Everything from the line that has "Click the $1.60 net amount" to the last line of the listing must be repeated exactly, and nothing more; omit the pictures.
^^^^^^^^
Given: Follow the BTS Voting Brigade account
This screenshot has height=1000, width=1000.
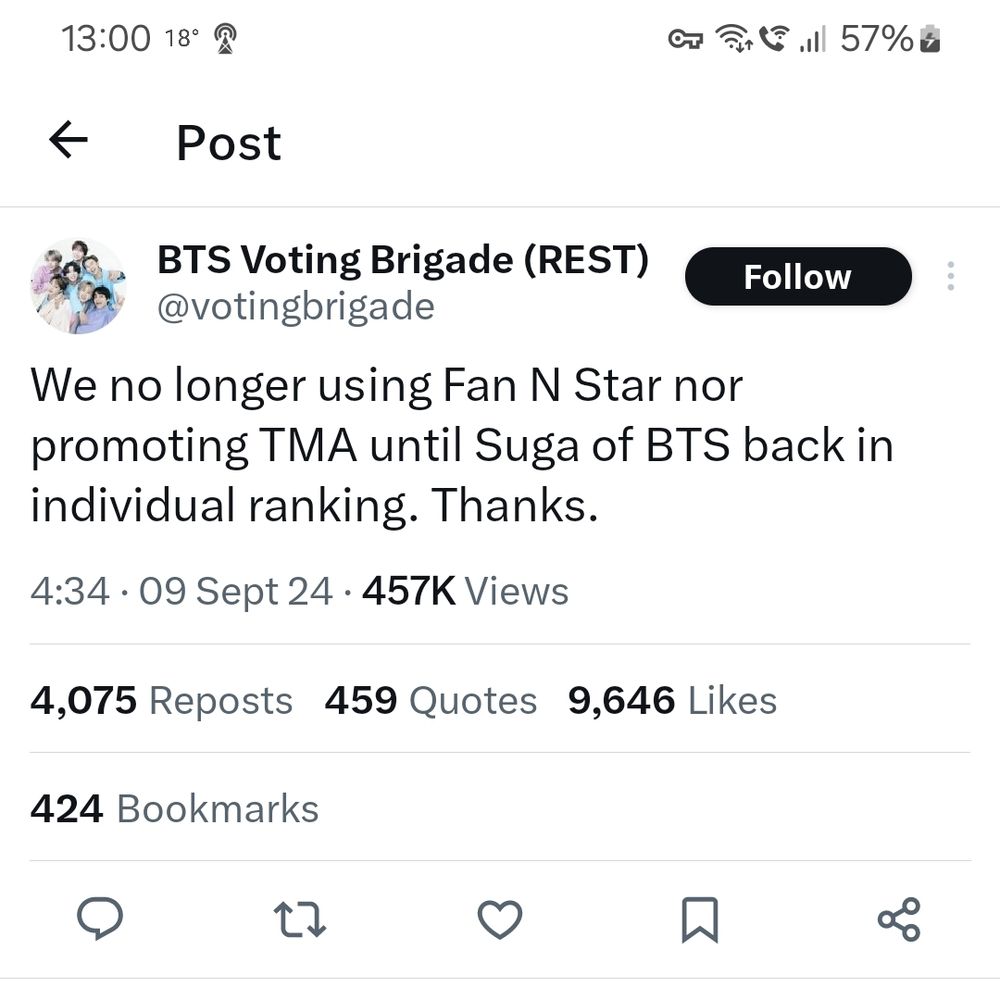Looking at the screenshot, I should 797,276.
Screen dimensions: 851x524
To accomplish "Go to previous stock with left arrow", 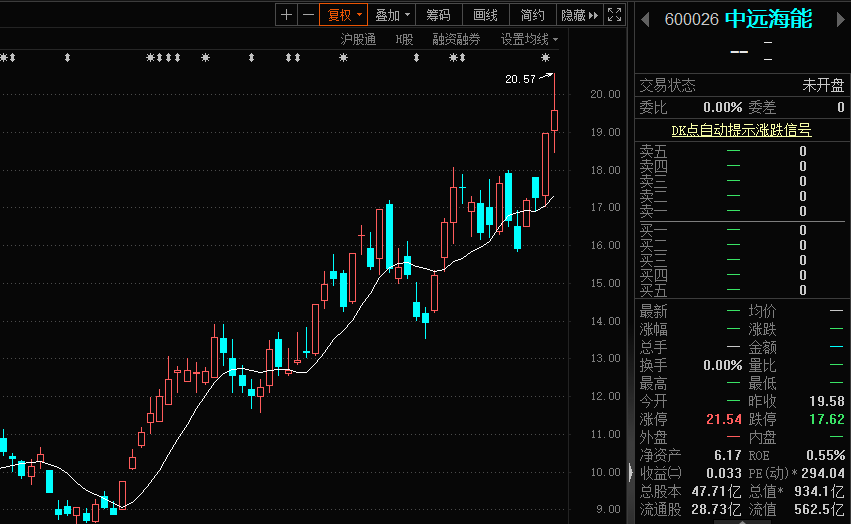I will 646,19.

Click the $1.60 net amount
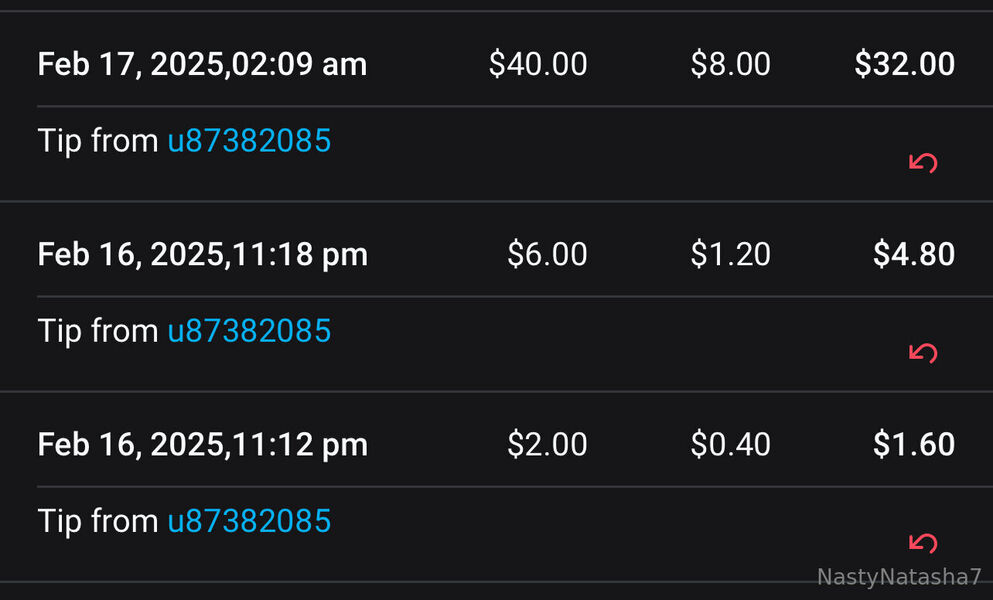(x=913, y=445)
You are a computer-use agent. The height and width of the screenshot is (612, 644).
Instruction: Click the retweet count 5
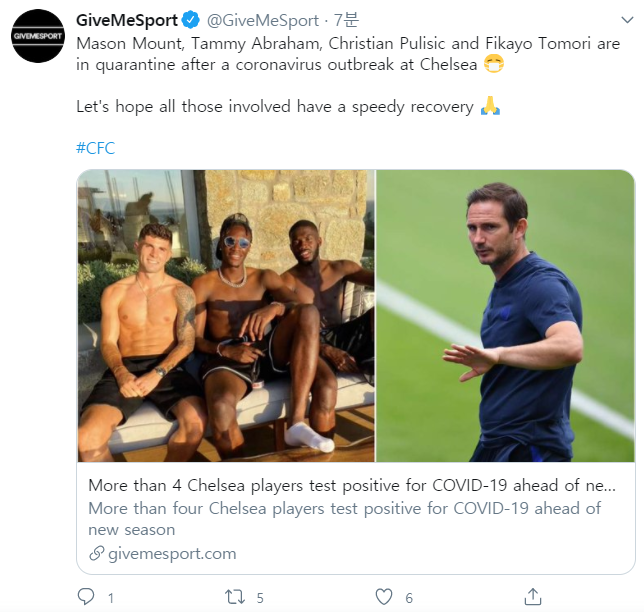click(x=260, y=598)
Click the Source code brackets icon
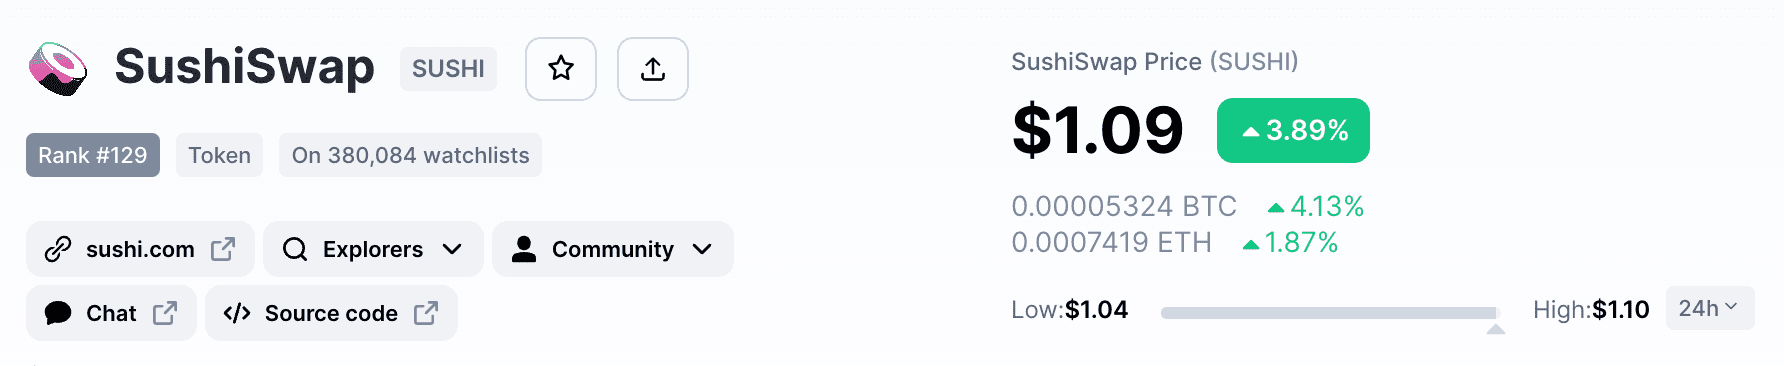Image resolution: width=1784 pixels, height=366 pixels. click(237, 313)
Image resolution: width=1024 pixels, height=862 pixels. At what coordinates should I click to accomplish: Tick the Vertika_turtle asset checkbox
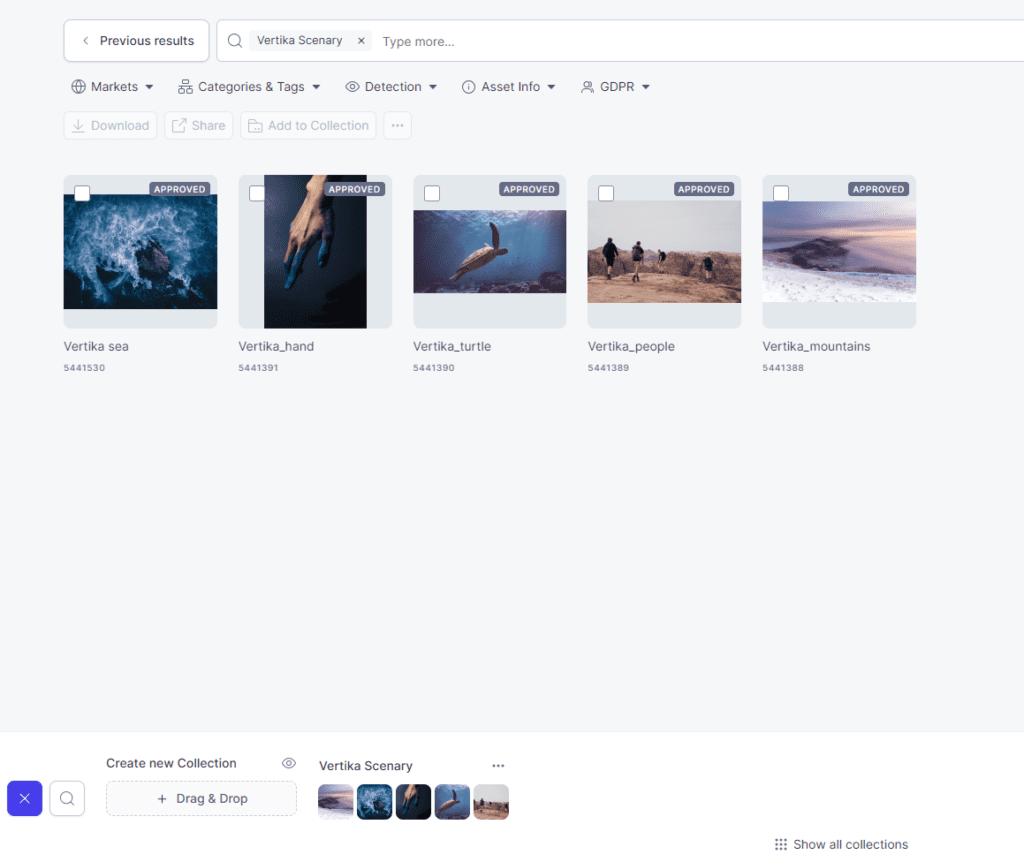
^^^^^^^^
▸ WRITTEN ANSWER
Click the $1.60 net amount
(x=913, y=445)
You are a computer-use agent. The height and width of the screenshot is (612, 644).
Instruction: Click the retweet count 5
click(x=260, y=598)
Click the Source code brackets icon
Image resolution: width=1784 pixels, height=366 pixels. click(237, 313)
Image resolution: width=1024 pixels, height=862 pixels. At what coordinates should I click to accomplish: Tick the Vertika_turtle asset checkbox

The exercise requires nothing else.